What the task asks:
Revise the records from the line with "The image size is (1280, 843)." through the line with "I will coord(26,564).", swapping "Untick" for "Tick" and leaving the rest unchanged; give only those lines.

Provided entries:
- - - - - - -

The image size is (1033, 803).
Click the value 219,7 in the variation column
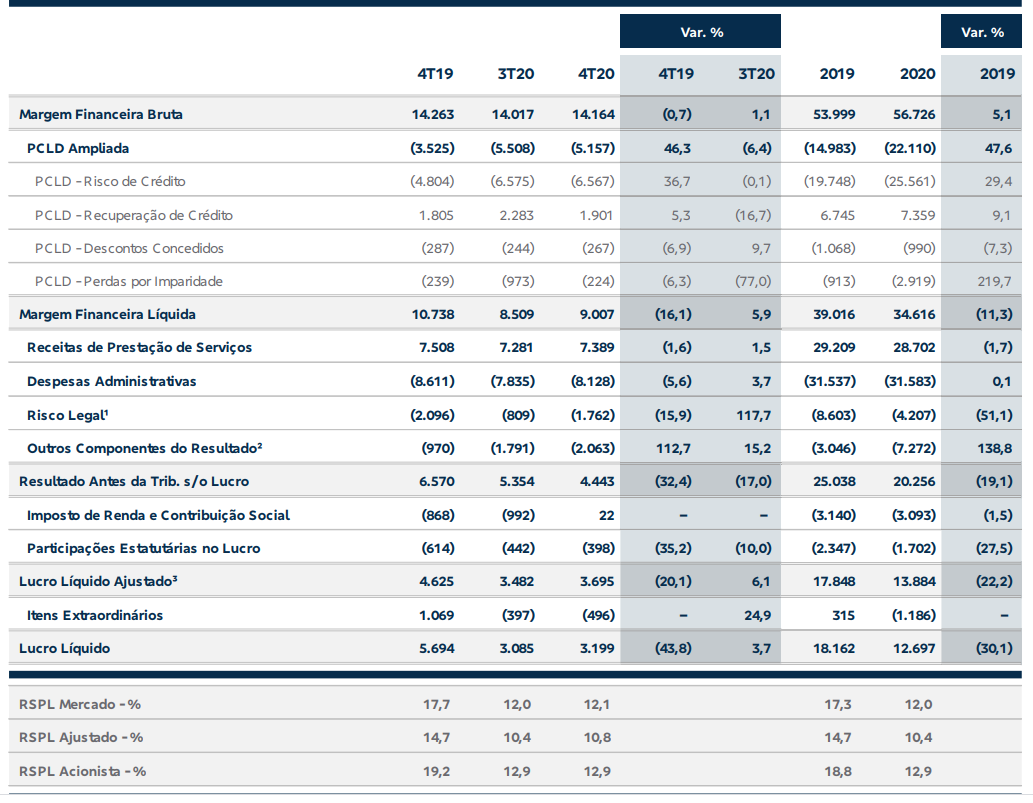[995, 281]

- - - - - - -

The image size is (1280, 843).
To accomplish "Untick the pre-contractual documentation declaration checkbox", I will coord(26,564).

- - - - - - -

Expected answer:
The image size is (1280, 843).
To accomplish "Tick the pre-contractual documentation declaration checkbox", I will coord(26,564).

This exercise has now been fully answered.